Nilsson B E, Westlin N E
Clin Orthop Relat Res. 1977 Jun(125):196-9.
In 249 patients with fractures characteristic of bone fragility, i.e. femoral neck fracture, vertebral crush fracture, fracture of the upper end of the humerus, Colles' fracture, fracture of the lateral condyle of the tibia and various ankle fractures, and forearm bone mineral content was measured by gamma absorptiometry. Vertebral crush fracture, fracture of the upper end of the femur and fracture of the distal end of the forearm are associated with a generally decreased bone mineral mass. In young women with femoral neck fracture the difference between fracture cases and control cases was greater than in older women. In Colles' fracture, the difference from normal controls was the greatest in the youngest and the oldest women. Bone mass in the forearms is low also in cases of fracture in the upper end of the humerus, of the ankle and of the lateral tibial condyle. In each of the above groups, however, there was so much over-lap between fracture cases and control cases that the measurement of mineral in the forearm cannot be recommended as a very good tool for determination of fracture susceptability in individual subjects.

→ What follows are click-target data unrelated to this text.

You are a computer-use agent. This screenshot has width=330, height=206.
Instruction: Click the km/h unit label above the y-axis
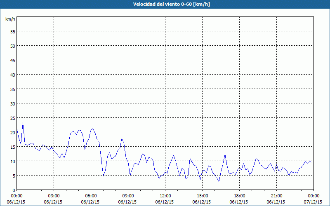click(10, 19)
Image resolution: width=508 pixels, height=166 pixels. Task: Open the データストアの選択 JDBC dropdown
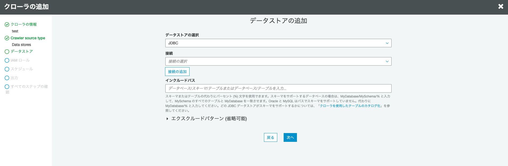coord(278,43)
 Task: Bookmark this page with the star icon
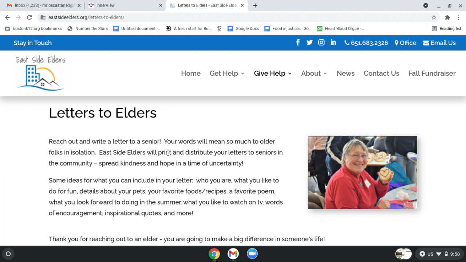click(x=434, y=17)
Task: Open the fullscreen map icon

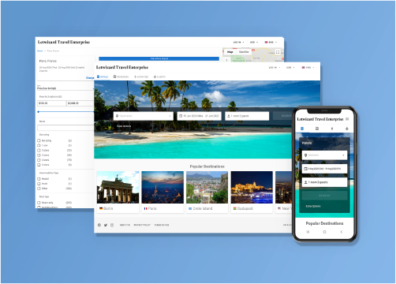Action: tap(278, 52)
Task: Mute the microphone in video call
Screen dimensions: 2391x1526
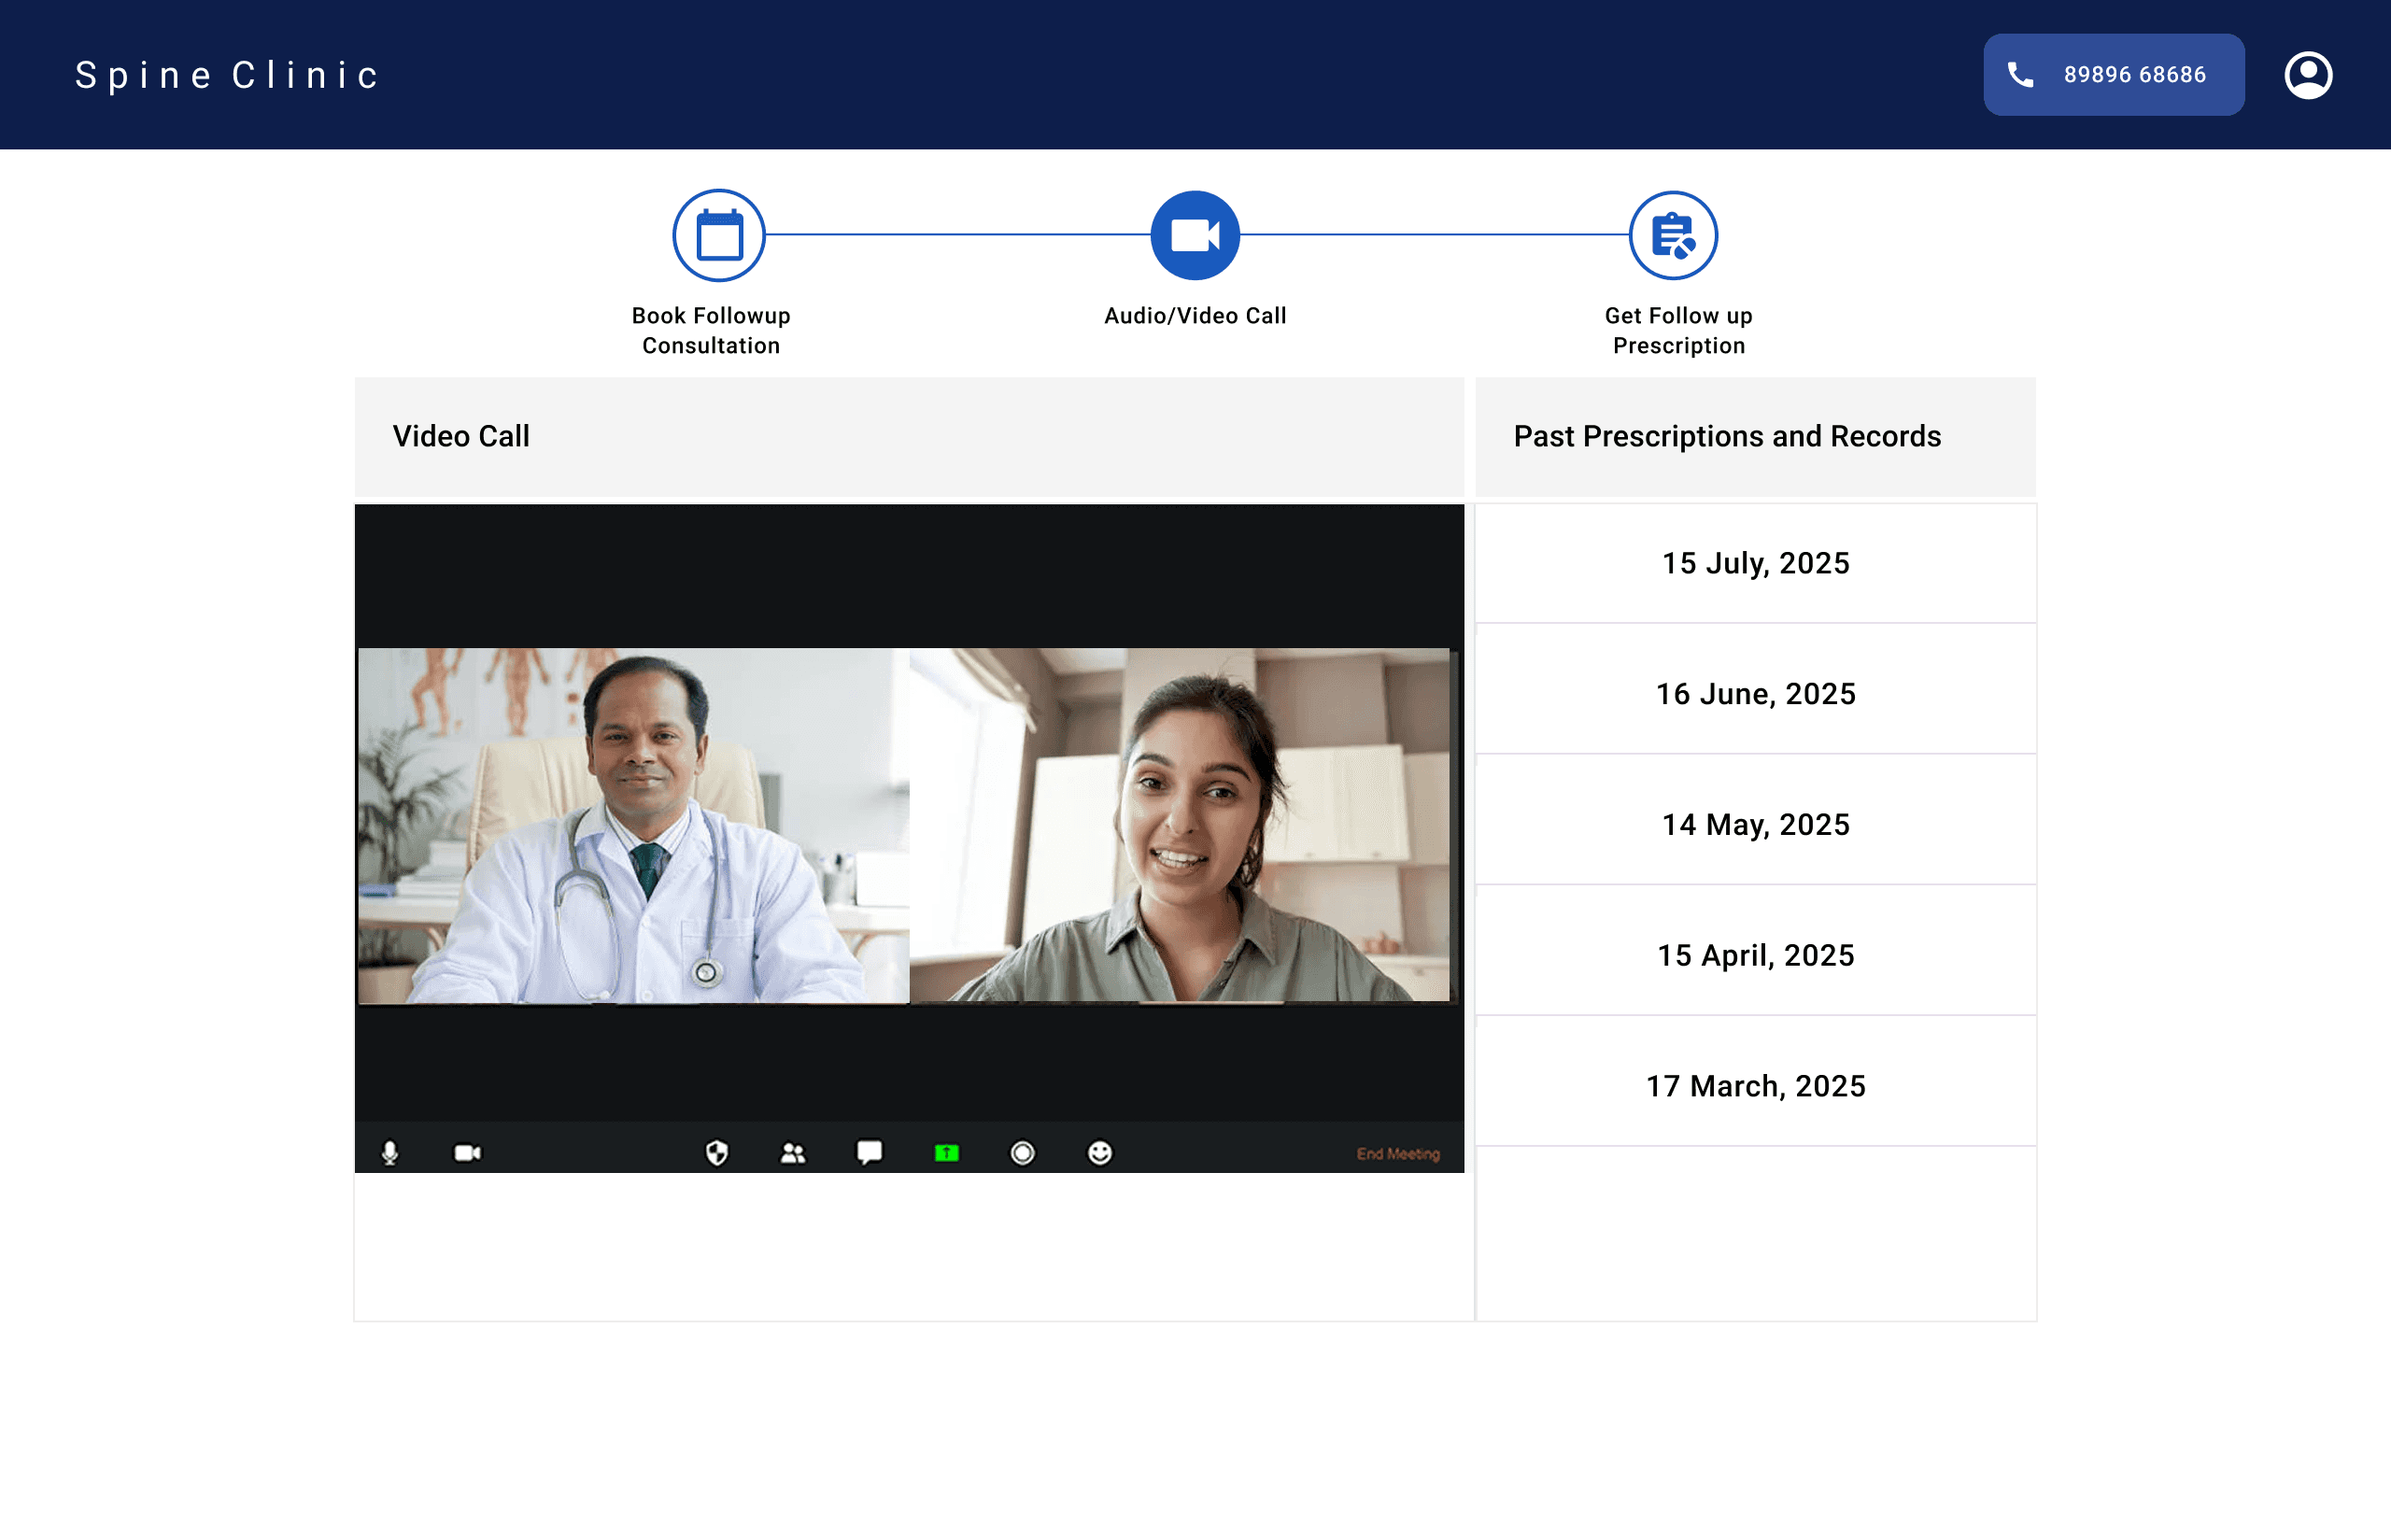Action: [390, 1153]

对249例具有骨脆性特征性骨折的患者,即股骨颈骨折、椎体压缩性骨折、肱骨上端骨折、Colles骨折、胫骨外侧髁骨折及各种踝关节骨折,采用γ吸收法测量其前臂骨矿物质含量。椎体压缩性骨折、股骨上端骨折及前臂远端骨折通常与骨矿物质质量普遍降低有关。在年轻女性股骨颈骨折患者中,骨折病例与对照病例之间的差异大于老年女性。在Colles骨折中,最年轻和最年长女性与正常对照之间的差异最大。肱骨上端骨折、踝关节骨折及胫骨外侧髁骨折患者的前臂骨量也较低。然而,在上述每组中,骨折病例与对照病例之间存在大量重叠,因此不建议将前臂矿物质测量作为确定个体骨折易感性的良好工具。